I'm want to do a recursive least square algorithm but I can't get it to work. If you don't know what recursive least square algorithm is. Well, it just ordinary least square, but it's an algorithm which works as online estimator for estimating a mathematical model, every iteration.
So let's say what we have a process $H(s)$ (transfer function symbol) and we are giving the process a constant signal $u(t) = 1$ for $t = [0, 15]$ seconds.
We don't know the process $H(s)$, but we know the input $u(t)$ and the output $y(t)$. But we know the that the process contains acceleration, and I will give us the information that $H(s)$ is a second order process.
We give the process $H(s)$ the $u(t)$ signal and measure the output $y(t)$.

**Dataset extract:**
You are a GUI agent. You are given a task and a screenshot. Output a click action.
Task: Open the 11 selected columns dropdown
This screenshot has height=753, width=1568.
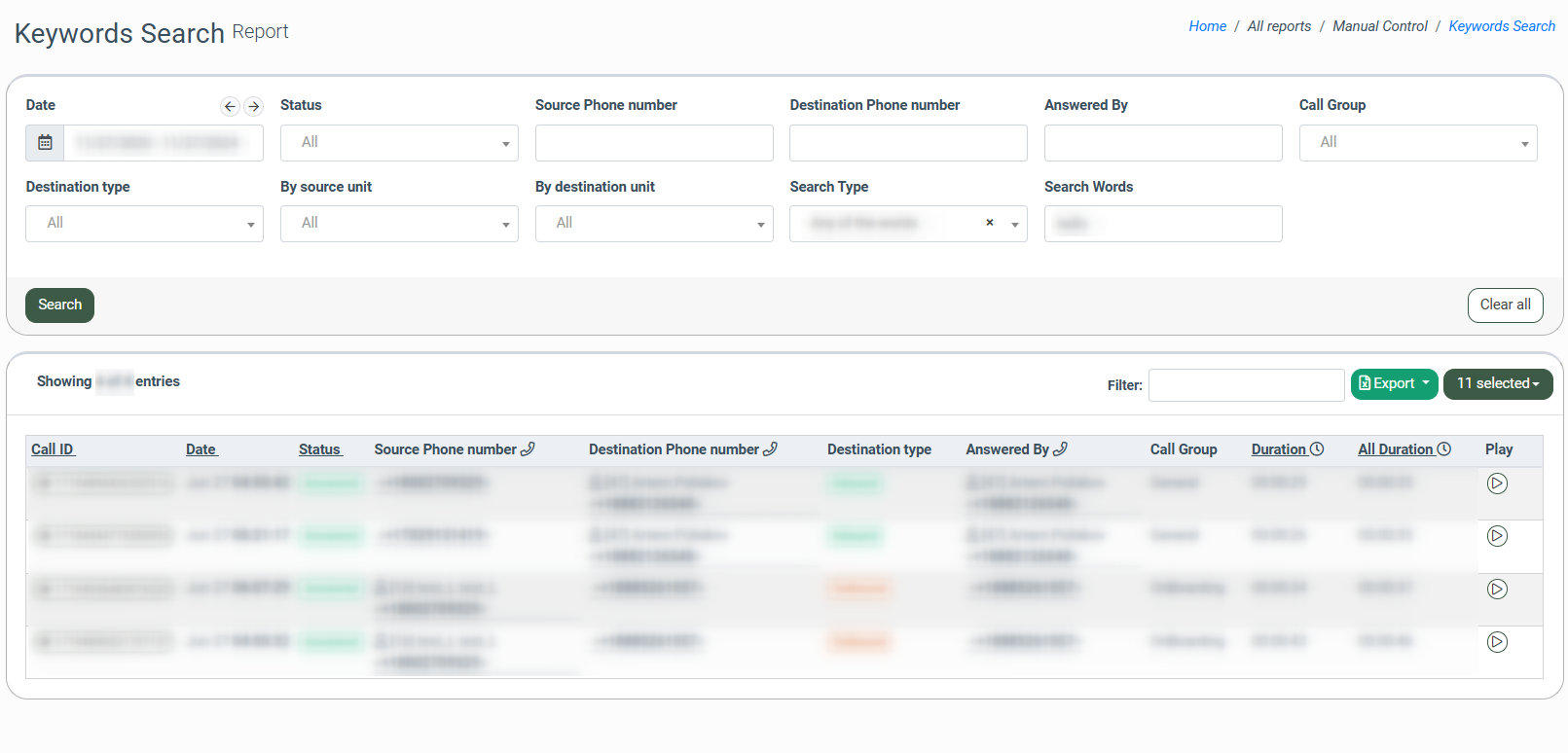point(1497,383)
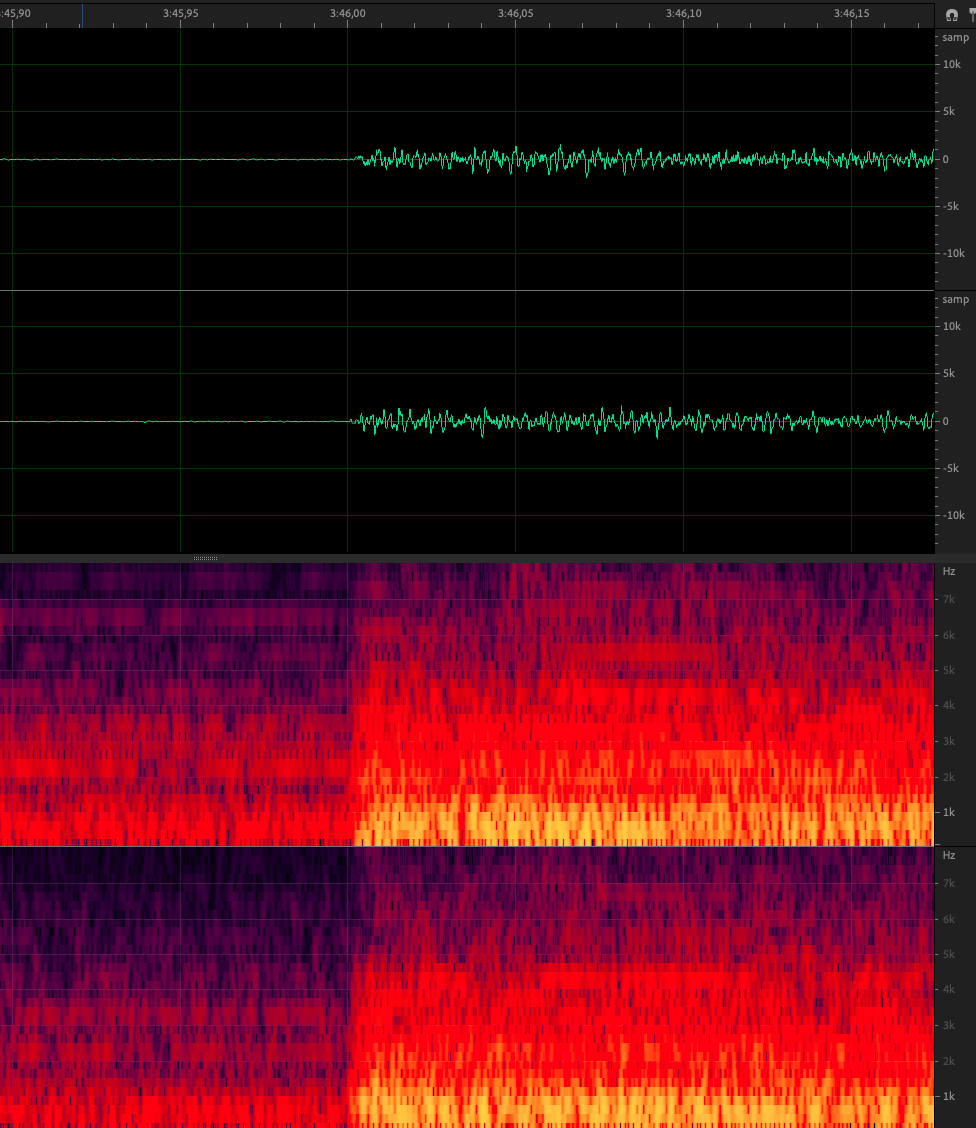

**Stated problem:**
Rewrite the recursive least squares post from "We don't know" down to "second order process.", replacing "acceleration" with "inertia".

**Result for this task:**
We don't know the process $H(s)$, but we know the input $u(t)$ and the output $y(t)$. But we know the that the process contains inertia, and I will give us the information that $H(s)$ is a second order process.